= YOUR ASSIGNMENT =
The word "checkbox" marks the lines you need; copy each of them from the data.

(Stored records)
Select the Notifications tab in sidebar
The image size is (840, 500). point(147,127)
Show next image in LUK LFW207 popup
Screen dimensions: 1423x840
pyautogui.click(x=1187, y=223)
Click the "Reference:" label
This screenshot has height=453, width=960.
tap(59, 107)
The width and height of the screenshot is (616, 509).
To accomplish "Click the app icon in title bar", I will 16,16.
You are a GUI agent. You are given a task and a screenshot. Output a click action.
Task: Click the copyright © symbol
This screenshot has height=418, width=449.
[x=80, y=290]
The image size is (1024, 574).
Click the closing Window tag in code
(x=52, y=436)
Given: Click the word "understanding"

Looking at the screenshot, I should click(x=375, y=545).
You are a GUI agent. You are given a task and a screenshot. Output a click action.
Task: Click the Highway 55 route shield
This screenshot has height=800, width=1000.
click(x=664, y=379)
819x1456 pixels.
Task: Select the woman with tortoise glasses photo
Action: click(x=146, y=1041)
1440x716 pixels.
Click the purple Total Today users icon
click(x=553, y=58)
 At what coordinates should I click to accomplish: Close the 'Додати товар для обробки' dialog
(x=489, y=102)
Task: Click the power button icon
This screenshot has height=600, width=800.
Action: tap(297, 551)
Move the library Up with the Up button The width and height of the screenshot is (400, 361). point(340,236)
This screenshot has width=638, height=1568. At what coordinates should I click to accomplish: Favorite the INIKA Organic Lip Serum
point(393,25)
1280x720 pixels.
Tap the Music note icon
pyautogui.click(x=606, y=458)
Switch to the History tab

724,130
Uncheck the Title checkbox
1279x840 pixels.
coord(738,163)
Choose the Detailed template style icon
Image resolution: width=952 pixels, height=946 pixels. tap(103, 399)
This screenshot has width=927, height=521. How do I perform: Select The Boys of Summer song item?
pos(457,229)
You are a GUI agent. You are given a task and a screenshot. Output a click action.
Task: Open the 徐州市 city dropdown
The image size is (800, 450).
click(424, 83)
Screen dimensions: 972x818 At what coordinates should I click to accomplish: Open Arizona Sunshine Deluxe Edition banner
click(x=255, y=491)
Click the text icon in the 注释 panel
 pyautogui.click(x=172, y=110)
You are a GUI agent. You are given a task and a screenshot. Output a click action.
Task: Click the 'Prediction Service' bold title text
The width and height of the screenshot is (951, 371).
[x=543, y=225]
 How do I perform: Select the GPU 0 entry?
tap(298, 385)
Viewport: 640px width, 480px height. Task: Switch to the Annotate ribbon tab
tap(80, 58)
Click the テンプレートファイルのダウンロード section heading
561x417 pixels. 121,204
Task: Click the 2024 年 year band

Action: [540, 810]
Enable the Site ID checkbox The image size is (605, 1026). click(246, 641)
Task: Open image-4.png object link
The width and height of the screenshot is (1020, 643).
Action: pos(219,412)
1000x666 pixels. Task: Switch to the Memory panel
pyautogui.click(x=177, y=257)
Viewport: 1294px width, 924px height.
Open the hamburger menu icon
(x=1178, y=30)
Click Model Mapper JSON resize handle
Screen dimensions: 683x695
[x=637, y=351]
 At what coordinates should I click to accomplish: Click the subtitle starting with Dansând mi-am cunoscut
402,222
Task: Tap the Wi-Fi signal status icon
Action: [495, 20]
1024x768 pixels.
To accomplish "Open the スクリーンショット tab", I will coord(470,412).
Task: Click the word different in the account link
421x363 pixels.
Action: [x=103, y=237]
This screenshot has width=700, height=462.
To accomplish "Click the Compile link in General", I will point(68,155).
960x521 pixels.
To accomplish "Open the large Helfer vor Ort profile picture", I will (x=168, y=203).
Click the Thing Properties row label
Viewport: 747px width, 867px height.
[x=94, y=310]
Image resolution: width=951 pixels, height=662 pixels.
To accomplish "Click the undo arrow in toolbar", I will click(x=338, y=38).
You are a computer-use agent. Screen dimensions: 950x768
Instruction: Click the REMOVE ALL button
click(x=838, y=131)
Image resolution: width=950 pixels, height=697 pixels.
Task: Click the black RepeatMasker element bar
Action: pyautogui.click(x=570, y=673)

= OUTPUT FOR THIS TASK =
Uncheck the Title checkbox
Enable the Site ID checkbox The image size is (605, 1026). click(246, 641)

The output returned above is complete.